ASSIGNMENT:
Among the lines below, count those with "axis". Give the total alone.
**** SUPPLIED RECORDS
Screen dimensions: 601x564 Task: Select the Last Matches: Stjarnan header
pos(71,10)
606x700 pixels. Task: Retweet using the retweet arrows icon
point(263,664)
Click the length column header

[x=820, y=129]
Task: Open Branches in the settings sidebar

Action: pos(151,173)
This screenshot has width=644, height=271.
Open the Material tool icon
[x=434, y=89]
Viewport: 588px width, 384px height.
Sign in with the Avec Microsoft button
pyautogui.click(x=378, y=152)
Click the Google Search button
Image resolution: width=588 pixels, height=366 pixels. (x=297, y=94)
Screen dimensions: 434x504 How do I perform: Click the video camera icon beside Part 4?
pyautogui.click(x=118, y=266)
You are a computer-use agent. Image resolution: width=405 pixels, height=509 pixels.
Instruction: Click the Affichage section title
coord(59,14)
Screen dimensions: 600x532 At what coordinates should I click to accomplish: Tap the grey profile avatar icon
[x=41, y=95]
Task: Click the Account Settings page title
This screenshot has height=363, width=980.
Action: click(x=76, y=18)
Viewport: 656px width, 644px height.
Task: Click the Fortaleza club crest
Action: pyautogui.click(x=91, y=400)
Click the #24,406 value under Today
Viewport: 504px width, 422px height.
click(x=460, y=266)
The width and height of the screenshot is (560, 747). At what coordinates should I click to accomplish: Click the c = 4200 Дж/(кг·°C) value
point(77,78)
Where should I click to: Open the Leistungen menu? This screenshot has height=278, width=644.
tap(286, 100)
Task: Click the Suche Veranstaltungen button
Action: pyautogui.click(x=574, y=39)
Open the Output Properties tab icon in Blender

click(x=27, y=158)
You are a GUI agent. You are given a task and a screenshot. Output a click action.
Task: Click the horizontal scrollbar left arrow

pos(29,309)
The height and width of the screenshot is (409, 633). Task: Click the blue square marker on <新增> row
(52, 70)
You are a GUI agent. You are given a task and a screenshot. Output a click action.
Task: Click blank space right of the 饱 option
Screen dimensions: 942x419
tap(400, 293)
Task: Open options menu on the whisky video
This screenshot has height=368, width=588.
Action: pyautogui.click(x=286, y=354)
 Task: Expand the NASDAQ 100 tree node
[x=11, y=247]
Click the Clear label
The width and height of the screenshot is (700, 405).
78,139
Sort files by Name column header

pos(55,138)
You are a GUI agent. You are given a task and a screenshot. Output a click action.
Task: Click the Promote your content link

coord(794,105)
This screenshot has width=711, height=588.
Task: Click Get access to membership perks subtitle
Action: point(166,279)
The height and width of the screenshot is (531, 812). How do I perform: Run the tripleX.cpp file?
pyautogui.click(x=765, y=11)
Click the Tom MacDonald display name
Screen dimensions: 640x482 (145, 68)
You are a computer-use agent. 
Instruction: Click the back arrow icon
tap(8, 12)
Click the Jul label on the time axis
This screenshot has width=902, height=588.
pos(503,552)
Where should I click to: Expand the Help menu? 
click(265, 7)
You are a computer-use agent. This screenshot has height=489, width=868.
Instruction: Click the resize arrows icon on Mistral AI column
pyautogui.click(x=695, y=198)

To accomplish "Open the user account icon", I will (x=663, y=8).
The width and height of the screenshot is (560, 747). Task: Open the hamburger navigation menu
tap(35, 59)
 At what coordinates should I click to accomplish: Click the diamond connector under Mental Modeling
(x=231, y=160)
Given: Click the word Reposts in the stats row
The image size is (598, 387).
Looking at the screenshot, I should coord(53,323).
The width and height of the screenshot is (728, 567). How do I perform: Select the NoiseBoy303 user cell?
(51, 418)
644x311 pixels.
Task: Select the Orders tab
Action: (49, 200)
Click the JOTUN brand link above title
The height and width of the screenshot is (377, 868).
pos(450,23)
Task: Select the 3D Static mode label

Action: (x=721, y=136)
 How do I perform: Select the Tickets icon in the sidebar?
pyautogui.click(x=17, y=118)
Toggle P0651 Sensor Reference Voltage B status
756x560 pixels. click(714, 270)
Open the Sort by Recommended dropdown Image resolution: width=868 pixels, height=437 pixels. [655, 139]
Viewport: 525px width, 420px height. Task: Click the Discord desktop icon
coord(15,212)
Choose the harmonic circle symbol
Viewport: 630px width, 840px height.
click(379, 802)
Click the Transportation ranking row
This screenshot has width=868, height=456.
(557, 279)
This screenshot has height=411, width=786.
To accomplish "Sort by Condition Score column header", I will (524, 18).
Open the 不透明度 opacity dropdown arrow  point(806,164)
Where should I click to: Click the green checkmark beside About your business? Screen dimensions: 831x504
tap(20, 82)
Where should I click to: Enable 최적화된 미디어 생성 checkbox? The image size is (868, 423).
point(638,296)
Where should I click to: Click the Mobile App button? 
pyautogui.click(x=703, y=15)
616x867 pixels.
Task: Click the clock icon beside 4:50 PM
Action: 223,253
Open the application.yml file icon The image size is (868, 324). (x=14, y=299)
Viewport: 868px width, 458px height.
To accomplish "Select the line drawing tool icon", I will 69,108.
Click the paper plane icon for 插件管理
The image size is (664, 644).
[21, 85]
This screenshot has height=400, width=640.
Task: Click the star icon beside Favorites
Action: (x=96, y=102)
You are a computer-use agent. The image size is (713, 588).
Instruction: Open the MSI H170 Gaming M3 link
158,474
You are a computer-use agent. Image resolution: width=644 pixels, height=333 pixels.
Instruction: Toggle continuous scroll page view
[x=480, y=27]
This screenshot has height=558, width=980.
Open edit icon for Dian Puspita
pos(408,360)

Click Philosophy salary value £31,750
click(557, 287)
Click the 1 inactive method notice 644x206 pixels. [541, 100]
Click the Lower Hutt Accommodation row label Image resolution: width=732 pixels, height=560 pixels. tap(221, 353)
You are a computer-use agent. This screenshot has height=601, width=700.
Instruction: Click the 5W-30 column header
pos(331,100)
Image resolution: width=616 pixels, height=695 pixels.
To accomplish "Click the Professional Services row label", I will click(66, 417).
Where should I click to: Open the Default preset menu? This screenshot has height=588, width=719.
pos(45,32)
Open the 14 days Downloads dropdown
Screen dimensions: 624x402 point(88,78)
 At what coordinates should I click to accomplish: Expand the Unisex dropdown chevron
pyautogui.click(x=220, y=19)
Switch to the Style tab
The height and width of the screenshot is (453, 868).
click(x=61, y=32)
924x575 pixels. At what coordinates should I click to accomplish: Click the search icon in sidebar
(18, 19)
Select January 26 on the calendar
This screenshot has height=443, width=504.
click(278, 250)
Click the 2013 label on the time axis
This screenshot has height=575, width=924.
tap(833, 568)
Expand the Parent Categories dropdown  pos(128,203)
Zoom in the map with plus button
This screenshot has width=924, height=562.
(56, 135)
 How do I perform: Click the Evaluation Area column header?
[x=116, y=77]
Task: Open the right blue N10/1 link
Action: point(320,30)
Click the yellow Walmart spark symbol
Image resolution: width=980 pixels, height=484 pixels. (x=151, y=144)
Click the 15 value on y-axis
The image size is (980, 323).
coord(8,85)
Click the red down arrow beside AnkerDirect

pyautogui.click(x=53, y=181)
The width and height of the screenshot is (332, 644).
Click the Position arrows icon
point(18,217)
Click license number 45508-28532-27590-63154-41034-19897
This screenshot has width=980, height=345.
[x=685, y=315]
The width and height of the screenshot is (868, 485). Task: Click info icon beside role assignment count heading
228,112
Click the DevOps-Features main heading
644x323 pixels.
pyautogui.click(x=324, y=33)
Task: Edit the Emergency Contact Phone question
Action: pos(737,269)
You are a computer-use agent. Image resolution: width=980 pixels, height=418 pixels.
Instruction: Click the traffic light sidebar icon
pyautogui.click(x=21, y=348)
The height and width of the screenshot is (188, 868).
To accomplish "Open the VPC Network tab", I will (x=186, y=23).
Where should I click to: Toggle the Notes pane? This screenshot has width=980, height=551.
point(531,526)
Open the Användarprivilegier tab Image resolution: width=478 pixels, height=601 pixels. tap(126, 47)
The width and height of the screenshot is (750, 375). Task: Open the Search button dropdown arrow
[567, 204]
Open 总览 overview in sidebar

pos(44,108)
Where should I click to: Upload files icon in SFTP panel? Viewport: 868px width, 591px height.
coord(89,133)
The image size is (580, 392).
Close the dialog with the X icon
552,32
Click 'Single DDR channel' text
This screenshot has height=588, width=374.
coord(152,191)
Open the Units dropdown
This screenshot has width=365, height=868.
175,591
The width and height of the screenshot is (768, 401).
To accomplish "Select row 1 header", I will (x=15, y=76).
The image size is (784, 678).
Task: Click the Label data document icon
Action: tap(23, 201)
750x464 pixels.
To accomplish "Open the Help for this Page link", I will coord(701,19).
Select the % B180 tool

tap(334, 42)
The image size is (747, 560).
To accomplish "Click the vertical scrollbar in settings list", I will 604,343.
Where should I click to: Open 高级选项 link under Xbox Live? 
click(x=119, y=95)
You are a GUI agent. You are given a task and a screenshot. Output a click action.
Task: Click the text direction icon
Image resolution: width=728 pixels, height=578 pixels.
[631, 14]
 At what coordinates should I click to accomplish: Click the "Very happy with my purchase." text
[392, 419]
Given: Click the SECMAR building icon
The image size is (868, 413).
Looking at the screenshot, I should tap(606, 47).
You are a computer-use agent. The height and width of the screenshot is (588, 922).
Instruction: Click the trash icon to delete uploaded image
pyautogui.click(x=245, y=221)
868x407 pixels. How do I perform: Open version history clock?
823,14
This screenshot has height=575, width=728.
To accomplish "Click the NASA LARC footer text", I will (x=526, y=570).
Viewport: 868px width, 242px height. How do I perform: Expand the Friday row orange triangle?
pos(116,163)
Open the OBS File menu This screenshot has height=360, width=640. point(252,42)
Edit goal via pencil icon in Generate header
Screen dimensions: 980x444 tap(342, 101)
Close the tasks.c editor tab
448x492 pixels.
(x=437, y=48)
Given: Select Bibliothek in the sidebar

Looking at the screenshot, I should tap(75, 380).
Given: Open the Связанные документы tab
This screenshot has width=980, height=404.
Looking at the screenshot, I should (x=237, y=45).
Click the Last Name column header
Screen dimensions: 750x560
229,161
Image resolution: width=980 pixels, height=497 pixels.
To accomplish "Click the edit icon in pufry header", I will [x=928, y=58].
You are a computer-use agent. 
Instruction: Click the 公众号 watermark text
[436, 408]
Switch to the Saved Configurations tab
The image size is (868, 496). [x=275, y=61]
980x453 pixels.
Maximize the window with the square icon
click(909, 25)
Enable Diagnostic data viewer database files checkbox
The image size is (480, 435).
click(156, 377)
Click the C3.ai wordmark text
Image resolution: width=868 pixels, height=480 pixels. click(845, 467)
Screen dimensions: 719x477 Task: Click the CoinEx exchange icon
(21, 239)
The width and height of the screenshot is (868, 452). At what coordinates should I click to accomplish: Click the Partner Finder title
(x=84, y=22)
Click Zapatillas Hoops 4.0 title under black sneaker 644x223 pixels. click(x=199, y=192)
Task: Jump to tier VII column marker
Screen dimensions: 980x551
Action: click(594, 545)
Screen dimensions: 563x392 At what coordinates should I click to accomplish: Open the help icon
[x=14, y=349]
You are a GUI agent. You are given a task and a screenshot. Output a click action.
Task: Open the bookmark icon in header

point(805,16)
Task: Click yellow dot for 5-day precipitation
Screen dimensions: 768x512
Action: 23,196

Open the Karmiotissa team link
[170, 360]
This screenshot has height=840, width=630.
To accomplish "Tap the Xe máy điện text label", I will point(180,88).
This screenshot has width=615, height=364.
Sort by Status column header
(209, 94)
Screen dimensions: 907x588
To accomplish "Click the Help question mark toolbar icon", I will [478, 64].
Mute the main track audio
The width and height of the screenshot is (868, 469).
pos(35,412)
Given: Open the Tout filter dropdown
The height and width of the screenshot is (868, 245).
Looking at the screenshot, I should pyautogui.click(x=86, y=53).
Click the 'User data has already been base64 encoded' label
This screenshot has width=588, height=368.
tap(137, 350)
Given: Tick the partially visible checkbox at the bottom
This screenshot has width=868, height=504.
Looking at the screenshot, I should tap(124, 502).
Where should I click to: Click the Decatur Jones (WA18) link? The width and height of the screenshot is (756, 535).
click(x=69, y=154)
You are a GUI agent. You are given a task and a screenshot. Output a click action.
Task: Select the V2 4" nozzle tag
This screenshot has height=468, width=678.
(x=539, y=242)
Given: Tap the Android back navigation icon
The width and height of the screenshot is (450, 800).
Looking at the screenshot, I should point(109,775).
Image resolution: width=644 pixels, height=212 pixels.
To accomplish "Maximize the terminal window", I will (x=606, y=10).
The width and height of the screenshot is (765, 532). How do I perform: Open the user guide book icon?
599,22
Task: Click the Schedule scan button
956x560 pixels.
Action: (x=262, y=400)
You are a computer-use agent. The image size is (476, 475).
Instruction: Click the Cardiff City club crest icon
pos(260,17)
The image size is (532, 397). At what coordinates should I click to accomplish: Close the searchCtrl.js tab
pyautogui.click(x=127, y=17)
********
RESPONSE BELOW:
3